Verkehrssektor: sichtbare Erholung im Luftverkehr

Während die globalen makroökonomischen Aussichten weiterhin unsicher sind, verzeichnete der Verkehrssektor im jüngsten Coface-Barometer die höchste Anzahl von Hochstufungen der Risikobewertung.

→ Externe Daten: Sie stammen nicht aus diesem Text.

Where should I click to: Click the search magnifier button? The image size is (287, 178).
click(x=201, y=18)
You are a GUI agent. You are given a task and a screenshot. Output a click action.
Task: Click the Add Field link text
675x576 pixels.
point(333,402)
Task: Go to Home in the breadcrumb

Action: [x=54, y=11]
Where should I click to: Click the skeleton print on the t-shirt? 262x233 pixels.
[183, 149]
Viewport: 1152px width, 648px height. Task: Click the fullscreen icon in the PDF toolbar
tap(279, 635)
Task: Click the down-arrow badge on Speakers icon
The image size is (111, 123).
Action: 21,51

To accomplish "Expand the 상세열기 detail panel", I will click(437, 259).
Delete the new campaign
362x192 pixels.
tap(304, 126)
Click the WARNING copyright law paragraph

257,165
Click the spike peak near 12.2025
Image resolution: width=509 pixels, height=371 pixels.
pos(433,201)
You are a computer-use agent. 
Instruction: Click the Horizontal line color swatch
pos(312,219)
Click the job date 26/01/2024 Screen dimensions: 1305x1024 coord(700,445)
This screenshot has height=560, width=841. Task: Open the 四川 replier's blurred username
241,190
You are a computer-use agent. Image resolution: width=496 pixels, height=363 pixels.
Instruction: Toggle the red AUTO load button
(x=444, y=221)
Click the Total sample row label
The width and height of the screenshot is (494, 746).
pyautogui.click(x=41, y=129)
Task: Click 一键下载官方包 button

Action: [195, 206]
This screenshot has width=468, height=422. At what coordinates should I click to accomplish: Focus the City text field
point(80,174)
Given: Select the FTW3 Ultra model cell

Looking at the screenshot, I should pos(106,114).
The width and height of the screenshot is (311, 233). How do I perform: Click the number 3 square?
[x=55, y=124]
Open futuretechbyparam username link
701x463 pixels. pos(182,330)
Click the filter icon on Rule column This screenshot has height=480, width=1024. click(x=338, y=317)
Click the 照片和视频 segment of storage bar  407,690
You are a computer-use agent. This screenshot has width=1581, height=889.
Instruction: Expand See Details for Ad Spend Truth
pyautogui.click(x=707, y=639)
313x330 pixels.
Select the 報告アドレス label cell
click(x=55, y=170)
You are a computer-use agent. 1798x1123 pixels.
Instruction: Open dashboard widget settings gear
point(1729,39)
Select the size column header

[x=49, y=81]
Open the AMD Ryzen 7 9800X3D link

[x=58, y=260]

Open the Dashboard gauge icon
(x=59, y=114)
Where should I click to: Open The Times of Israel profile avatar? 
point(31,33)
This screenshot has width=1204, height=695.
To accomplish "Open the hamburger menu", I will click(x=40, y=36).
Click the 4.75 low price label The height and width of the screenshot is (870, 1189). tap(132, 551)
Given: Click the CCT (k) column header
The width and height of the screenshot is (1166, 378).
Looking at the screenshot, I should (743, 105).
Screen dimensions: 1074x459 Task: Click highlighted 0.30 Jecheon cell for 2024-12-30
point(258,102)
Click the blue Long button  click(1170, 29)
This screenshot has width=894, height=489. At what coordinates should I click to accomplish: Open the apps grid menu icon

Die Erholung zeigt sich besonders stark in Westeuropa, im Nahen Osten und in Japan. „Gründe dafür sind die Wiedereröffnung Chinas, der Erholung des Tourismus und die Auswirkungen bestimmter staatlicher Massnahmen“, so Koch weiter. Die Gesamtrisiken bleiben jedoch aufgrund der hohen Energiekosten und der schleppenden weltweiten Nachfrage hoch.

 

Luftverkehr erholt sich von der Pandemiekrise

„Innerhalb des Verkehrssektors hat der Luftverkehr am stärksten unter der Pandemie gelitten. Daher erlebt er jetzt eine dynamischste Erholung“, unterstreicht die Coface-Managerin. 

Die allmähliche Wiederöffnung der Volkswirtschaften seit dem 2. Halbjahr 2021 hat die Landschaft massgeblich verändert. Die Wiedereröffnung der Grenzen Chinas (Anfang 2023) und Japans (Ende 2022) sowie die Lockerung der Reisebedingungen für internationale Touristen (Frühjahr 2023) sind starke Stützen.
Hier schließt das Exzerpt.